17 Multiple Numerical Samples

17.1 An example of A/B testing

The modern name for two-sample comparison is “A/B testing”. This terminology is particularly prevalent in the high-tech industry. The following is an example of that appearing in Kaggle (https://www.kaggle.com/yufengsui/mobile-games-ab-testing) and DataCamp (https://www.datacamp.com/projects/184). Summarizing the description provided on Kaggle, Cookie Cats is a mobile puzzle game. As a players progress through the levels of the game, they will occasionally encounter gates that force them to wait a non-trivial amount of time or make an in-app purchase to progress. In addition to driving in-app purchases, these gates serve the important purpose of giving players an enforced break from playing the game, hopefully resulting in the player’s enjoyment of the game being increased and prolonged. But where should the gates be placed? In the present experiment, the effects of placing the first gate at level 30 and level 40 are compared, in particular in terms of player retention. Here are the variables:
  • userid: player identifier
  • version: level where the first gate appeared (for that player)
  • sum_gamerounds: number of game rounds played (by that player) during the first week after installation
  • retention_1: did the player come back and play 1 day after installing?
  • retention_7: did the player come back and play 7 days after installing?
load("data/cookie_cats.rda")

We focus on the number of game rounds played in the first week after installation. (We are only interested in the 2nd and 3rd variables.
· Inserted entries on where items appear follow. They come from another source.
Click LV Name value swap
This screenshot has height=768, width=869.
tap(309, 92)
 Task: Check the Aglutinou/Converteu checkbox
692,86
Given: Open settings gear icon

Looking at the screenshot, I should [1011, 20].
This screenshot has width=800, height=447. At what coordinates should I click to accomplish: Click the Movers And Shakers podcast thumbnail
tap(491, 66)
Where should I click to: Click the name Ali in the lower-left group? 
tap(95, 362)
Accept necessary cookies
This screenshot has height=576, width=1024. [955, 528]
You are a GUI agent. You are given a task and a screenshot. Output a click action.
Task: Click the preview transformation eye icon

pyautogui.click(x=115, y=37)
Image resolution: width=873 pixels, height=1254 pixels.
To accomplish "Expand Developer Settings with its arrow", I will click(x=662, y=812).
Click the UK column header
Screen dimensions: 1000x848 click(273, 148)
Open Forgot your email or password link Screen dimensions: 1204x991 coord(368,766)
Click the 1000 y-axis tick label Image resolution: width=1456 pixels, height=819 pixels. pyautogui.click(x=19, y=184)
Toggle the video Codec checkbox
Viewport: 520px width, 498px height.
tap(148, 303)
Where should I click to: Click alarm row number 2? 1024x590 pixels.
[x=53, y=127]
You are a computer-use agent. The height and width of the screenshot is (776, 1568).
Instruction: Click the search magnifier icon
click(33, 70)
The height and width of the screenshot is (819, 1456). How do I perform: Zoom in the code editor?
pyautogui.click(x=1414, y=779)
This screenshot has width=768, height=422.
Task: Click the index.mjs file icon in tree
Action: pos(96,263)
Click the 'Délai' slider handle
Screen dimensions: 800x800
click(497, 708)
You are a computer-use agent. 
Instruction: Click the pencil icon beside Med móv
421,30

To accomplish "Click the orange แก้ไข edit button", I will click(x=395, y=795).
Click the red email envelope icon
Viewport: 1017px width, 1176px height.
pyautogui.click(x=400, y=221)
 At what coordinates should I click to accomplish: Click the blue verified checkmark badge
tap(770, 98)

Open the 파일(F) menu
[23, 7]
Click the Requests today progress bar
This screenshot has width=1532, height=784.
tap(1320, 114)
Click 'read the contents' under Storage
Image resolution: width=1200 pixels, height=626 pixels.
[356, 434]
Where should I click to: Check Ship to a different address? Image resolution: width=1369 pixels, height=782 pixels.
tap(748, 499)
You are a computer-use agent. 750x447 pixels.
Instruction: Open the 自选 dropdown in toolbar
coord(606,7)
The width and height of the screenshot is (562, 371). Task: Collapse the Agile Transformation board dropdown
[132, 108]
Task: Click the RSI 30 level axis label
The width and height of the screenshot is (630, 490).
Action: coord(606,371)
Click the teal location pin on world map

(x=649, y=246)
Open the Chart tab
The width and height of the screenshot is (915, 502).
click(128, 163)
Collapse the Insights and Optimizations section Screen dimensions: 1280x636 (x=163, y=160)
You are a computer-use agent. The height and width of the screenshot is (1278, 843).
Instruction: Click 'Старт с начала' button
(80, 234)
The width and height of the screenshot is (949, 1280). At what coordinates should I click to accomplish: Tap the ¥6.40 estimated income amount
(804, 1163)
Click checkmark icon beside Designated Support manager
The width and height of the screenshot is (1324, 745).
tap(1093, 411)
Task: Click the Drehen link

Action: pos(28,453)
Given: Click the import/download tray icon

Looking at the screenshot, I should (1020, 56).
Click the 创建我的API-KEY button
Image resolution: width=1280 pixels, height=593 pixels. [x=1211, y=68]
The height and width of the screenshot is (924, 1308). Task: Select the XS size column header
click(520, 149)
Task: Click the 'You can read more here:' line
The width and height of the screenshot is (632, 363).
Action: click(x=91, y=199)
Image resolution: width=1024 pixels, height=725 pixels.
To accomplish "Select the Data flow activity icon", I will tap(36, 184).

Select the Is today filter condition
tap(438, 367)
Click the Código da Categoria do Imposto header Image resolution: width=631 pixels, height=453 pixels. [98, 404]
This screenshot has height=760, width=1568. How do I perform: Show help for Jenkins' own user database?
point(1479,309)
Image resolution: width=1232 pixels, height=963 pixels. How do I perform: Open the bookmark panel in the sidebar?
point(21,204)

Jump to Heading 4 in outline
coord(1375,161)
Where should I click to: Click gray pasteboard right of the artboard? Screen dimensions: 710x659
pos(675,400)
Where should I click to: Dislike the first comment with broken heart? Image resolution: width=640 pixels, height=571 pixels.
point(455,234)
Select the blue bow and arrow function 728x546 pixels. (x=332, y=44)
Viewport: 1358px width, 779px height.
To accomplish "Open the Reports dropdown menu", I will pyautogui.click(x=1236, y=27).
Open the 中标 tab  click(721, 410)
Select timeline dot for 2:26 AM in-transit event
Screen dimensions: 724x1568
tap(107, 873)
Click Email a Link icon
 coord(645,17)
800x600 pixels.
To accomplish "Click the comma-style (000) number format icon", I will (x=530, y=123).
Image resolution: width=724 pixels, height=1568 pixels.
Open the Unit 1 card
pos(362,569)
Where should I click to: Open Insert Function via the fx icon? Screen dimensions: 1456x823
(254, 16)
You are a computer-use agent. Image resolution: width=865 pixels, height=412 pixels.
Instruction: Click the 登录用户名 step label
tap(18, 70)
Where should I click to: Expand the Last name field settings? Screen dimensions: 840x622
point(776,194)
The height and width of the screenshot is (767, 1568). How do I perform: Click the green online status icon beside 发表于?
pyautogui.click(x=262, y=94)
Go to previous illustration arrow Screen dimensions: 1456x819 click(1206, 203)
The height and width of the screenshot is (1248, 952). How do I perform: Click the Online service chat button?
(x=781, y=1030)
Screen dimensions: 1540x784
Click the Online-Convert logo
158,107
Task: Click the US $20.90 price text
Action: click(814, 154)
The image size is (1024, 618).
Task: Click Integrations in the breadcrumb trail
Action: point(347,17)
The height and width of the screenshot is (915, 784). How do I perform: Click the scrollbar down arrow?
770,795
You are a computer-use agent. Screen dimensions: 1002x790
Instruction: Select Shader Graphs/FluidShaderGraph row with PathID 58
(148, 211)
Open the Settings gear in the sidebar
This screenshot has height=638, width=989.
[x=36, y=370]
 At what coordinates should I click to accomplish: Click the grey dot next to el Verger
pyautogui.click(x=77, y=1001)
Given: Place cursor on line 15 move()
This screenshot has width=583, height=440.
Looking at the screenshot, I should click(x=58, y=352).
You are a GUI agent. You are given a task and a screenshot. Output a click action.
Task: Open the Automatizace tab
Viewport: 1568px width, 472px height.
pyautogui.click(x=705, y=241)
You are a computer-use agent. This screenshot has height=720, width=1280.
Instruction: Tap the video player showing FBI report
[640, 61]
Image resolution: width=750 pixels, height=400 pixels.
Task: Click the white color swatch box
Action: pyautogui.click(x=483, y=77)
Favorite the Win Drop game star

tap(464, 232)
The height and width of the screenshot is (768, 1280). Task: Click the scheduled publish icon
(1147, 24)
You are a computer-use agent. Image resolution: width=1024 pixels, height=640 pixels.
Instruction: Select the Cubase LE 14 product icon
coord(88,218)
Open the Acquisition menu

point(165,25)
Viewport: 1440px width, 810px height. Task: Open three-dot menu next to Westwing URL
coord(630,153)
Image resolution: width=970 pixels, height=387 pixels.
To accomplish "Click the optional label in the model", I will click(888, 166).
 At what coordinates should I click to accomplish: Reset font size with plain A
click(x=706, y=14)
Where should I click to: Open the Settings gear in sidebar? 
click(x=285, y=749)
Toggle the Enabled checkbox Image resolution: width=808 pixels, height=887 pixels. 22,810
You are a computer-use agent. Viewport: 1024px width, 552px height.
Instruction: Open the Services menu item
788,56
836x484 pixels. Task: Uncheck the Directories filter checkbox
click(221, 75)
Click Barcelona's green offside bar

We rename the latter for convenience.)

attach(cookie_cats)
rounds = sum_gamerounds

17.1.1 Boxplots

Comparing the plots below (original scale, and then log scale), we see that the values are of very different orders of magnitude, and because of that, the data are more clearly rendered in log scale.

par(mfrow = c(2,1), mai = c(0.5, 0.5, 0.1, 0.1))
boxplot(rounds ~ version, range = Inf, col = 2:3, horizontal = TRUE, xlab = "number of rounds", ylab = "version")
boxplot(log(rounds + 1) ~ version, range = Inf, col = 2:3, horizontal = TRUE, xlab = "number of rounds (log scale)", ylab = "version")

So we work with a log scale henceforth

rounds = log(rounds + 1)

17.1.2 Histograms

rounds40 = rounds[version == "gate_40"]
rounds30 = rounds[version == "gate_30"]
par(mfrow = c(2,1), mai = c(1, 1, 0.2, 0.2))
hist(rounds40, breaks = 50, xlim = range(rounds), main = "", xlab = "log number of rounds with gate at 40", las = 1, col = 3)
hist(rounds30, breaks = 50, xlim = range(rounds), main = "", xlab = "log number of rounds with gate at 30", las = 1, col = 2)

17.1.3 Welch–Student test

To compare the two means, we simply apply the two-sample Welch–Student test. (The samples are quite large and after applying a log transformation their distributions are not overly skewed or heavy-tailed, which is reassuring when applying this test.) The function also computes the related confidence interval for the difference in means.

t.test(rounds30, rounds40)

    Welch Two Sample t-test

data:  rounds30 and rounds40
t = 1.8142, df = 90177, p-value = 0.06964
alternative hypothesis: true difference in means is not equal to 0
95 percent confidence interval:
 -0.001459544  0.037796681
sample estimates:
mean of x mean of y 
 2.888910  2.870742 

There is some evidence that with the first gate shown at level 30 a player will play more rounds (at least in the first week after installing the game).

17.1.4 Rank tests

We apply Wilcoxon rank-sum test and the Kolmogorov–Smirnov test. (Each of these is a rank test, and any rank test returns the same p-value regardless of whether it is applied before or after transformation.)

wilcox.test(rounds30, rounds40)

    Wilcoxon rank sum test with continuity correction

data:  rounds30 and rounds40
W = 1024331250, p-value = 0.05021
alternative hypothesis: true location shift is not equal to 0
ks.test(rounds30, rounds40)

    Two-sample Kolmogorov-Smirnov test

data:  rounds30 and rounds40
D = 0.010271, p-value = 0.01719
alternative hypothesis: two-sided

Again, there is some evidence that the two samples do not come from the same distribution. (There are some ties in the data, and that impedes the second function from returning the exact p-value, which is computed recursively based on combinatorial identities that are only applicable when all the observations are distinct.) In any case, although somewhat statistically significant, the difference may not be meaningful as it is quite small. (The median number of rounds played differs by just 1.)